Tradition upheld in Tokyo: (L-R) Zach Apple, Ryan Murphy and Caeleb Dressel celebrate 4x100 medley gold in 2021

Paris 2024 Guide: M 4x100 Medley - Never Beaten In Olympic Waters ... Can The USA Hold The Fort?

The USA is the team to beat: never beaten, it has 15 out of 16 Olympic golds (boycott the one that got away) and their 27 world records since 1960 include an unbroken bull run of the past 52 years and 9 months as standard bearers of pioneering speed on the approach to Paris

Craig Lord profile image
by Craig Lord

The United States has won 15 of the 16 Olympic 4x100m medley finals held since the event was introduced at the Rome 1960 Games. The one that got away is down to President Carter and the 1980 US-led boycott in protest at the Russian invasion of Afghanistan.

Australia claimed Moscow 1980 gold but the USA men remain unbeaten in Olympic waters. Their 27 world records since 1960 include a bull run of the past 52 years and 9 months as standard bearers of pioneering speed as we head into the Paris Olympics. The current one:

WR: 3:26.78 - Ryan Murphy (52.31) Michael Andrew (58.49) Caeleb Dressel (49.03) Zach Apple (46.95) Tokyo 2020ne

The USA's 15th gold since 1960: l-r) Ryan Murphy, Michael Andrew, Caeleb Dressel and Zach Apple - by Patrick B. Kraemer

Nine days of action get underway at the Paris La Défense Arena on July 27 and if you had to name one quartet for the win in world-record time, the USA would have the edge. Fuel in their tank is supercharged by one of the most impressive - if not the most impressive (if only swimming were bigger, at home and abroad) - unbroken victory runs in world sport.

Tokyo delivered the shocker of the first USA men's 4x200m free quartet to miss the medals altogether. The Stars and Stripes won't want that happening in the medley relay, nor is it likely, though pressure from the growth of teams capable of making the podium continues to build. Is there an opponent ready to break the dam?

In recent years, there have been some distinct cracks in the the American wall, though only at World-Championship level, Great Britain in 2019 and Italy, matching Britain's European record in 2022.

In 2019, Duncan Scott inflicted two wounds in one magnificent swim, his thunderous 46.14 sprint to historic gold for the Brits the fastest 100m free split ever swum. Swum is used deliberately: in shiny suit, Jason Lezak delivered 2008 Olympic 4x100m free gold for the USA in 46.06 chasing down France's Alain Bernard in a boiling, thrilling battle with a dual-duel mission, victory for the USA and keeping alive Michael Phelps' pathway to a record eight golds.

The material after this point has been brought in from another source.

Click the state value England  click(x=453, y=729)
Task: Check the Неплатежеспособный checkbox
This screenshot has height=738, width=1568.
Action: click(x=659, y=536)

In Gwangju, Luke Greenbank, Adam Peaty, James Guy and Scott pipped the USA by 0.35sec in a European record of 3:28.10. It was the year Adam Peaty clocked 56.88 to make the 100m breaststroke the most impressive of all 100m global standards on any stroke in terms of the advantage the holder holds over the best of the rest. In that winning medley relay, Peaty clocked 57.20. There was much more speed to come, on that fast relay-start clock in a long cycle and in the response from the USA.

The Covid pandemic caused the postponement of the 2020 Olympic Games. The cycle would be five years an d the impact of that has been felt by some ever since.